What to work on: Report each line from the listing that the string "computer" appears in.

Records for processing:
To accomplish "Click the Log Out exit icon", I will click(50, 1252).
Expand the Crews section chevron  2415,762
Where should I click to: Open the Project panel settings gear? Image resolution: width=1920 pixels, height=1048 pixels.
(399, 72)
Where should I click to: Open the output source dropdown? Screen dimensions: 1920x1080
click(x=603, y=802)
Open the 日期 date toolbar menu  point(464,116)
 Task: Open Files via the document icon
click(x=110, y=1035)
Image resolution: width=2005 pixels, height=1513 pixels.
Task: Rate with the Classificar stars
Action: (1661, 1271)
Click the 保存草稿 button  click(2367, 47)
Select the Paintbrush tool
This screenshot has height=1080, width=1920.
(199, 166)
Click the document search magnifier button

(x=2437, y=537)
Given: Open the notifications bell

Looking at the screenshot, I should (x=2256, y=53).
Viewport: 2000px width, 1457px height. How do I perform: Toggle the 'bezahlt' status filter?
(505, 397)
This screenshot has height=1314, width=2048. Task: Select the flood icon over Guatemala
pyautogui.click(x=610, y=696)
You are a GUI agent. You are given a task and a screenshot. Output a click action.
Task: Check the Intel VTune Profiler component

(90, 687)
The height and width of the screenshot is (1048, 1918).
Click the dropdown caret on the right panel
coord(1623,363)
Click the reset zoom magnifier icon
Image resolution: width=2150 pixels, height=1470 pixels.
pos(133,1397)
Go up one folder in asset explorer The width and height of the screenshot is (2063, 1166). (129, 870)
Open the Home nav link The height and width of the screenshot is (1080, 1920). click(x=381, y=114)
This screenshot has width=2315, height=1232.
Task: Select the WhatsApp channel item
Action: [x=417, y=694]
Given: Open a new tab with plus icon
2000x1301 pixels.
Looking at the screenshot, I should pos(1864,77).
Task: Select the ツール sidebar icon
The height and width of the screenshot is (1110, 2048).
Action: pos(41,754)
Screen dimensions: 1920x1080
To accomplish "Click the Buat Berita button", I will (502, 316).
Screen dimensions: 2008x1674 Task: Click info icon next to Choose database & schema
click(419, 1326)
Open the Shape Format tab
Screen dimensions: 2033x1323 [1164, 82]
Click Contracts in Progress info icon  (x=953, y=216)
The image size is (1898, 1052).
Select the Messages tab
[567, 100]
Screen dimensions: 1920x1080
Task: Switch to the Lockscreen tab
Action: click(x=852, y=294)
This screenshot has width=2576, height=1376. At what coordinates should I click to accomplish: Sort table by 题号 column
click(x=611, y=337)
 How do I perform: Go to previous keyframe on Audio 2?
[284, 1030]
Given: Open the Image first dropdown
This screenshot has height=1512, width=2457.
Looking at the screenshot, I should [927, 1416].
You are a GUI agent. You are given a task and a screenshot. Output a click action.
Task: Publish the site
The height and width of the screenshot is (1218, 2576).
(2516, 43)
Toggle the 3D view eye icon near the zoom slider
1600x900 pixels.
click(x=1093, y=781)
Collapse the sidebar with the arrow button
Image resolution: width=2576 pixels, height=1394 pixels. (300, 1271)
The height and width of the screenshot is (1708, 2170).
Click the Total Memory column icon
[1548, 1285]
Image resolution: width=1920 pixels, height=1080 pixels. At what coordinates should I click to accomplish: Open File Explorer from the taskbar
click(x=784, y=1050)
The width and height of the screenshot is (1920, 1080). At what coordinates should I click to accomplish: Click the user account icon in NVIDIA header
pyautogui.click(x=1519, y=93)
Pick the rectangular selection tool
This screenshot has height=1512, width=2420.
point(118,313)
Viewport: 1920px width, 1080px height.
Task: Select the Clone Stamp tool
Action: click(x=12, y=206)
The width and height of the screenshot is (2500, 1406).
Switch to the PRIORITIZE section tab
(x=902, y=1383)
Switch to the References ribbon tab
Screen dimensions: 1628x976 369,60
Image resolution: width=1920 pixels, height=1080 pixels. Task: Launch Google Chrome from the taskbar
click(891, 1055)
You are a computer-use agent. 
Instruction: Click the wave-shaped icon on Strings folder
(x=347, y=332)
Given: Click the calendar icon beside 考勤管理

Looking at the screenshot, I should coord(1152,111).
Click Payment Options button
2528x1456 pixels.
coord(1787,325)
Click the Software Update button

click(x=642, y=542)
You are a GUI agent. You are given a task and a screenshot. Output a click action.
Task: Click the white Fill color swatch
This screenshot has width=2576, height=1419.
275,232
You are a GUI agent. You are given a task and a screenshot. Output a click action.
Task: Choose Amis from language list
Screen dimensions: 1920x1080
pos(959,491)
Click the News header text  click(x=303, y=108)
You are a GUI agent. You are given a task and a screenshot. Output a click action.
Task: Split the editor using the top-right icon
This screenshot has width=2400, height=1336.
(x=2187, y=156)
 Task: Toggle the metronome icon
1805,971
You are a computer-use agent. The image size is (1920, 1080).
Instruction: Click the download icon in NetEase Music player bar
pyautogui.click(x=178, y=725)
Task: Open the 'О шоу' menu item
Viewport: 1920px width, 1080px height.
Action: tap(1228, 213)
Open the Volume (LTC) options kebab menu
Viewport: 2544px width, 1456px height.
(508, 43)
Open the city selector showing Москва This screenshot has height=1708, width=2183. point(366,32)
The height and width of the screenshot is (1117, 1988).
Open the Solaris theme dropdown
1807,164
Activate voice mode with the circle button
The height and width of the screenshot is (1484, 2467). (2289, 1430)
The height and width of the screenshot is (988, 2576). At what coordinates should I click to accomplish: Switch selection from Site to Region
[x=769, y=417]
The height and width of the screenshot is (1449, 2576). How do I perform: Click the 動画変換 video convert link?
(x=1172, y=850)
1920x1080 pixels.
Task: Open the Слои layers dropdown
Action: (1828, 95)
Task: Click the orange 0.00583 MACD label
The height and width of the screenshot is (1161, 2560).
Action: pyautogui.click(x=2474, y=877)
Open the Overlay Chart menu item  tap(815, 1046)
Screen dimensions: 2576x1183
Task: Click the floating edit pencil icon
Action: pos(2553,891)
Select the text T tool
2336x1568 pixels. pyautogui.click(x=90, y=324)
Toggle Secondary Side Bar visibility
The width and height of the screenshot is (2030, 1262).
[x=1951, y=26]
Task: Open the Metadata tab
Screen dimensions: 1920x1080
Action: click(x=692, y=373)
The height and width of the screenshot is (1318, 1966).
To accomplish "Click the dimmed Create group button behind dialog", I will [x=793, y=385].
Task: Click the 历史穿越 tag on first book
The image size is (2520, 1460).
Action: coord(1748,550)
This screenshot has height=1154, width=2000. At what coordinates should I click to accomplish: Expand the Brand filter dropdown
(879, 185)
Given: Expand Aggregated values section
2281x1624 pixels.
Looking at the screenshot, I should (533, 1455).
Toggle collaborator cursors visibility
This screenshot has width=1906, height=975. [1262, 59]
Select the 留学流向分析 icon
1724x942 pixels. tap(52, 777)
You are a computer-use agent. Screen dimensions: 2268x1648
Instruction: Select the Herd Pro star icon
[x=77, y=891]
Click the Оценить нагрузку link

Result:
You are a computer-use agent. 
You are a computer-use agent. The image size is (1920, 1080).
You are a computer-use agent. Screen dimensions: 2268x1648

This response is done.